そしてマリオ・ガッダの後継者が このクラウディオ・テストーニ なのです。 ですから、数は少ないながら、クレモナ以外にも優秀なヴァイオリン職人、製作家は存在するのです。そしてモダンイタリーの時代の製作の継承という点においては、クレモナの新作ヴァイオリンよりも、そういった土地の新作楽器の方がイタリアモダンの特徴を色濃く伝えてくれています。

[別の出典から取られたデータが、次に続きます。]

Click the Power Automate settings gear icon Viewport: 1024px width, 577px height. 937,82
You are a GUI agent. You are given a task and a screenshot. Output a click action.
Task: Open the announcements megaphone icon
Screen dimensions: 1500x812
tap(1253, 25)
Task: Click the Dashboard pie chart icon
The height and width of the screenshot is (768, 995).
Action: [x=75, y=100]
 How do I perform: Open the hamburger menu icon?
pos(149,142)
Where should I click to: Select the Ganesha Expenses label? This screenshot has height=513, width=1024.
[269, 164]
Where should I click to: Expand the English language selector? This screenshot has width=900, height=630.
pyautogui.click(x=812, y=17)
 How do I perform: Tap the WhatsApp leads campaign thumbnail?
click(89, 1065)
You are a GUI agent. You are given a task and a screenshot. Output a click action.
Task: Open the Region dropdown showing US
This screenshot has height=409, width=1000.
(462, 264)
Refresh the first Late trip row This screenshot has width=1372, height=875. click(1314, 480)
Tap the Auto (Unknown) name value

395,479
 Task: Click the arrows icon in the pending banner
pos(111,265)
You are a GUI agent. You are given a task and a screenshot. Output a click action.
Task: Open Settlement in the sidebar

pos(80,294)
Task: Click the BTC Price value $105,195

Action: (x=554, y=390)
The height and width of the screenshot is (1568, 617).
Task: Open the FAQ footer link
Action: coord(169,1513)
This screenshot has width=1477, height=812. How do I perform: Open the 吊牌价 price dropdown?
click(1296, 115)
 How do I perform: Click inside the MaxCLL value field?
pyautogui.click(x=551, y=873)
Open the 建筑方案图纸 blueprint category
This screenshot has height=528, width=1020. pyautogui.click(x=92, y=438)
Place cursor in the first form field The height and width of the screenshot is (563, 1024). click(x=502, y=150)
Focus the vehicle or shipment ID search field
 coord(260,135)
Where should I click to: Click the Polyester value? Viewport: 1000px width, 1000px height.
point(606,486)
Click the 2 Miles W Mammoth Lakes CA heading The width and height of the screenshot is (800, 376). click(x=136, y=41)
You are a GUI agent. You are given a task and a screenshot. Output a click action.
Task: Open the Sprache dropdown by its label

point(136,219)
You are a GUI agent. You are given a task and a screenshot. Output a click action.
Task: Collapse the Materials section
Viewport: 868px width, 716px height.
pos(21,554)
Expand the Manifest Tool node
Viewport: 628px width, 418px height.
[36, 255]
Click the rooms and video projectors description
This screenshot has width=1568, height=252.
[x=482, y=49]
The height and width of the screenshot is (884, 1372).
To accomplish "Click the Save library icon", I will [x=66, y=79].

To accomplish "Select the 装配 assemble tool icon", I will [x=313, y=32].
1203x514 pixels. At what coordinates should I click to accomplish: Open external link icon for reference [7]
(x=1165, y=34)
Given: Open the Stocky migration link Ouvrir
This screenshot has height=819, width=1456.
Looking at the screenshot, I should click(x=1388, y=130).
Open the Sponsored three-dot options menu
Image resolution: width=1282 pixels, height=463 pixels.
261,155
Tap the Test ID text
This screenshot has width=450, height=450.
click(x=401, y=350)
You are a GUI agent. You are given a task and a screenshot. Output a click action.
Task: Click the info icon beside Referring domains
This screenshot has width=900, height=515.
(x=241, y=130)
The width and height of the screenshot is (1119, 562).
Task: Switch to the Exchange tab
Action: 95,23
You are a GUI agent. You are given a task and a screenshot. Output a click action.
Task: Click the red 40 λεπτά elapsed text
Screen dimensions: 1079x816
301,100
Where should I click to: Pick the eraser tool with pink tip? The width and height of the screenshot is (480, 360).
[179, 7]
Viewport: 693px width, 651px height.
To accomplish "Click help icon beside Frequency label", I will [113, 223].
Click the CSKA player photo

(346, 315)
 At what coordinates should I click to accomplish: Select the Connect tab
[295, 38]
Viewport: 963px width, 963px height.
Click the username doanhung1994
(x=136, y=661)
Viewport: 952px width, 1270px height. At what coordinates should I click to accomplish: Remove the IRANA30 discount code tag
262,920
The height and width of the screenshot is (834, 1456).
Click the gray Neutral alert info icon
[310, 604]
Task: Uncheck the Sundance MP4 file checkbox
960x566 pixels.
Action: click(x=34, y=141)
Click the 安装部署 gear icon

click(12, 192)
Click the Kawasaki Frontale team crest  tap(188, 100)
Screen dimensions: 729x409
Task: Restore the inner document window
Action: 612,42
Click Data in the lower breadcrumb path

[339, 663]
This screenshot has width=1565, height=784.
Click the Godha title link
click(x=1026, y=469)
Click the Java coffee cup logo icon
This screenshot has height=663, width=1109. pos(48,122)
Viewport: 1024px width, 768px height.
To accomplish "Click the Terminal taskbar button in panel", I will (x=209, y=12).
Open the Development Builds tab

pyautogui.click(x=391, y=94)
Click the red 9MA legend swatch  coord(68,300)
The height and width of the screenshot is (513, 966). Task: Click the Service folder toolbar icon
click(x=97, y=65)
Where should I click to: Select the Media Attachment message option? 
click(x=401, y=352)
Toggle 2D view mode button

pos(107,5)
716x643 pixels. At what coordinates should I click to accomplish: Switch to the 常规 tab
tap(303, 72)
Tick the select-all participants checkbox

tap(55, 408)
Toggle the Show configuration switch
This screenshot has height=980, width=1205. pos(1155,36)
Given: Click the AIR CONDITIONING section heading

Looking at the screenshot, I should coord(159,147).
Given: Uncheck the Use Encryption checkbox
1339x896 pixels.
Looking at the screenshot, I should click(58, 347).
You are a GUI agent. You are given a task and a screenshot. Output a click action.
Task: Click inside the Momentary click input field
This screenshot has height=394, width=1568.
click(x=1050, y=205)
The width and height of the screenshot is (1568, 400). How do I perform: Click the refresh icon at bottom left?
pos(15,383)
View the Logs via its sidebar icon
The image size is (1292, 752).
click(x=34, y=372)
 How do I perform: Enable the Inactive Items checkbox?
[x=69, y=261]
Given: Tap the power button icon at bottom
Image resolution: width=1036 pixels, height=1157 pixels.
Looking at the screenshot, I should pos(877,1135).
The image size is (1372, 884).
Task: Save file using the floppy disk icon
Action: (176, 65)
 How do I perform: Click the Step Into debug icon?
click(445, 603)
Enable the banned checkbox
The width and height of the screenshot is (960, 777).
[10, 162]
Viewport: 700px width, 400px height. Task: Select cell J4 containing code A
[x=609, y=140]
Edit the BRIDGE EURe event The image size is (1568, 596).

ところで、この楽器はあまりスカランペラ風ではありません。それよりもミラノの楽器の影響を強く受けているように思えてなりません。ミラノの名工の楽器と比較してみてください。
これは私の想像ですが、彼は ガリンベルティ などのミラノの優れたモダン楽器をコレクションしているのではないでしょうか。それを見ながらこのヴァイオリンは製作された・・・・・そんな風に考えたくなるのですが、まあこれは私の妄想に過ぎないかもしれません。

ところで、チェルティ 以降途絶えてしまったクレモナのヴァイオリン作りはいつ頃にまた盛んになってきたのでしょうか?
驚くなかれ、現在のクレモナ復興のきっかけを作ったのはあの悪名高きムッソリーニなのです。
ムッソリーニは実はアマチュアとしてはかなりのヴァイオリンの弾き手であったようで、1937年 ストラディヴァリ没後200年を記念してクレモナにイタリア国立ヴァイオリン製作学校を創立しました。その後この学校からは皆さんの良くご存知の フランチェスコ・ビソロッティ(1929~)、 ジォ・バッタ・モラッシィ(1934~)、 ステファノ・コニア(1946~)、 ジョルジョ・スコラーリ(1952~)などの現在著名なヴァイオリン製作家が卒業し、母校の教壇に立つなどして、今日のクレモナ復興の原動力となったのです。

今や日本で クレモナ はブランドと化してしまった感があります。言うまでもないことですが、そういった環境下では、楽器の本質を見極めることがいっそう必要となります。